Collected data entries:
########

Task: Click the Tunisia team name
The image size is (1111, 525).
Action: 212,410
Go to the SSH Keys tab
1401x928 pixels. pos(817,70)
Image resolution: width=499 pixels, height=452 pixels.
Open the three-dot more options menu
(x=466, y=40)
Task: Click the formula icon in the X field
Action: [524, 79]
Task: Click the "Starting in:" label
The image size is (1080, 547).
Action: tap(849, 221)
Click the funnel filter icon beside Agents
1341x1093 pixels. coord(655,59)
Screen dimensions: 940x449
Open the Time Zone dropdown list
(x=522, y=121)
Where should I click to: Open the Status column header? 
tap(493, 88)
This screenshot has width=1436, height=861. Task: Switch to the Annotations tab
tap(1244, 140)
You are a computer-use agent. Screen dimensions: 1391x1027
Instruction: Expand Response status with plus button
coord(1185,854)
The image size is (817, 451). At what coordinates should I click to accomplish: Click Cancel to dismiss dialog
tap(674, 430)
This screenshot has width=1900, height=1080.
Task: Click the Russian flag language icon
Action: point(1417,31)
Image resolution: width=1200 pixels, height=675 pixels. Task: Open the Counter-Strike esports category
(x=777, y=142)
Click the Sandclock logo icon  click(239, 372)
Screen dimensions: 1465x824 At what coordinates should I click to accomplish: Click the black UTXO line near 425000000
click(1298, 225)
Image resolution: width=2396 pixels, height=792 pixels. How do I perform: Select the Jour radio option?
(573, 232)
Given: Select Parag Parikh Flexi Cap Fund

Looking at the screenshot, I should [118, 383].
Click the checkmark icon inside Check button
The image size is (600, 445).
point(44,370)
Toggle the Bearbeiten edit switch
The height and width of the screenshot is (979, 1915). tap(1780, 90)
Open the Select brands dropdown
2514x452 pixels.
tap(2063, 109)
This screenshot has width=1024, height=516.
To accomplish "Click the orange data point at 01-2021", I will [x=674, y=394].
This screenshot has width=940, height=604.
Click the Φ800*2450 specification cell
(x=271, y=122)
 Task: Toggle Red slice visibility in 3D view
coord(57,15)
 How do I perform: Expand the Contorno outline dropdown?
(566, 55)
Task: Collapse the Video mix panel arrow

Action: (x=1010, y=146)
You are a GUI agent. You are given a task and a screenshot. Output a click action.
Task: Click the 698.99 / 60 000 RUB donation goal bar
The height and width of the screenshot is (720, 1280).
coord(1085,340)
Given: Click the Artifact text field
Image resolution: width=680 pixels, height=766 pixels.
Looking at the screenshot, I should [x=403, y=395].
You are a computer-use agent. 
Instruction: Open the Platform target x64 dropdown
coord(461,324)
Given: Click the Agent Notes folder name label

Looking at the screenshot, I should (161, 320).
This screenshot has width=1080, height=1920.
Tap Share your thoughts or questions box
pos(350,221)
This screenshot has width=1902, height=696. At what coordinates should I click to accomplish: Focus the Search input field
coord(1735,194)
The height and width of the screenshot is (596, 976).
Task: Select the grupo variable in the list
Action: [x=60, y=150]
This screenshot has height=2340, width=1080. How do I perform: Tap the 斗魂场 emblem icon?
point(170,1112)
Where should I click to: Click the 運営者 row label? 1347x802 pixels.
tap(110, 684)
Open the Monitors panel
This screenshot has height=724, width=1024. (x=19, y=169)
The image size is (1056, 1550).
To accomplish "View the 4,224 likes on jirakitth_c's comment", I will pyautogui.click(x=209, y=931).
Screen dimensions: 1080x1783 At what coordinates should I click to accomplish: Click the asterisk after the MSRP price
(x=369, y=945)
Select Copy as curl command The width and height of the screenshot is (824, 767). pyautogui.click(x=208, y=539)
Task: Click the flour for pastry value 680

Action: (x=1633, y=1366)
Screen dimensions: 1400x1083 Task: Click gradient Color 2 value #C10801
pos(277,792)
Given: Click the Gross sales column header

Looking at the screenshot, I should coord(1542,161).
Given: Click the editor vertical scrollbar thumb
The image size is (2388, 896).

########

● **ABOUT THIS TASK**
Set the entries above down again, each one exactly as written.

● **OUTPUT OF THE TASK**
Task: Click the Tunisia team name
The image size is (1111, 525).
Action: 212,410
Go to the SSH Keys tab
1401x928 pixels. pos(817,70)
Image resolution: width=499 pixels, height=452 pixels.
Open the three-dot more options menu
(x=466, y=40)
Task: Click the formula icon in the X field
Action: [524, 79]
Task: Click the "Starting in:" label
The image size is (1080, 547).
Action: tap(849, 221)
Click the funnel filter icon beside Agents
1341x1093 pixels. coord(655,59)
Screen dimensions: 940x449
Open the Time Zone dropdown list
(x=522, y=121)
Where should I click to: Open the Status column header? 
tap(493, 88)
This screenshot has width=1436, height=861. Task: Switch to the Annotations tab
tap(1244, 140)
You are a computer-use agent. Screen dimensions: 1391x1027
Instruction: Expand Response status with plus button
coord(1185,854)
The image size is (817, 451). At what coordinates should I click to accomplish: Click Cancel to dismiss dialog
tap(674, 430)
This screenshot has width=1900, height=1080.
Task: Click the Russian flag language icon
Action: point(1417,31)
Image resolution: width=1200 pixels, height=675 pixels. Task: Open the Counter-Strike esports category
(x=777, y=142)
Click the Sandclock logo icon  click(239, 372)
Screen dimensions: 1465x824 At what coordinates should I click to accomplish: Click the black UTXO line near 425000000
click(1298, 225)
Image resolution: width=2396 pixels, height=792 pixels. How do I perform: Select the Jour radio option?
(573, 232)
Given: Select Parag Parikh Flexi Cap Fund

Looking at the screenshot, I should [118, 383].
Click the checkmark icon inside Check button
The image size is (600, 445).
point(44,370)
Toggle the Bearbeiten edit switch
The height and width of the screenshot is (979, 1915). tap(1780, 90)
Open the Select brands dropdown
2514x452 pixels.
tap(2063, 109)
This screenshot has width=1024, height=516.
To accomplish "Click the orange data point at 01-2021", I will [x=674, y=394].
This screenshot has width=940, height=604.
Click the Φ800*2450 specification cell
(x=271, y=122)
 Task: Toggle Red slice visibility in 3D view
coord(57,15)
 How do I perform: Expand the Contorno outline dropdown?
(566, 55)
Task: Collapse the Video mix panel arrow

Action: (x=1010, y=146)
You are a GUI agent. You are given a task and a screenshot. Output a click action.
Task: Click the 698.99 / 60 000 RUB donation goal bar
The height and width of the screenshot is (720, 1280).
coord(1085,340)
Given: Click the Artifact text field
Image resolution: width=680 pixels, height=766 pixels.
Looking at the screenshot, I should [x=403, y=395].
You are a computer-use agent. 
Instruction: Open the Platform target x64 dropdown
coord(461,324)
Given: Click the Agent Notes folder name label

Looking at the screenshot, I should (161, 320).
This screenshot has width=1080, height=1920.
Tap Share your thoughts or questions box
pos(350,221)
This screenshot has width=1902, height=696. At what coordinates should I click to accomplish: Focus the Search input field
coord(1735,194)
The height and width of the screenshot is (596, 976).
Task: Select the grupo variable in the list
Action: [x=60, y=150]
This screenshot has height=2340, width=1080. How do I perform: Tap the 斗魂场 emblem icon?
point(170,1112)
Where should I click to: Click the 運営者 row label? 1347x802 pixels.
tap(110, 684)
Open the Monitors panel
This screenshot has height=724, width=1024. (x=19, y=169)
The image size is (1056, 1550).
To accomplish "View the 4,224 likes on jirakitth_c's comment", I will pyautogui.click(x=209, y=931).
Screen dimensions: 1080x1783 At what coordinates should I click to accomplish: Click the asterisk after the MSRP price
(x=369, y=945)
Select Copy as curl command The width and height of the screenshot is (824, 767). pyautogui.click(x=208, y=539)
Task: Click the flour for pastry value 680

Action: (x=1633, y=1366)
Screen dimensions: 1400x1083 Task: Click gradient Color 2 value #C10801
pos(277,792)
Given: Click the Gross sales column header

Looking at the screenshot, I should coord(1542,161).
Given: Click the editor vertical scrollbar thumb
The image size is (2388, 896).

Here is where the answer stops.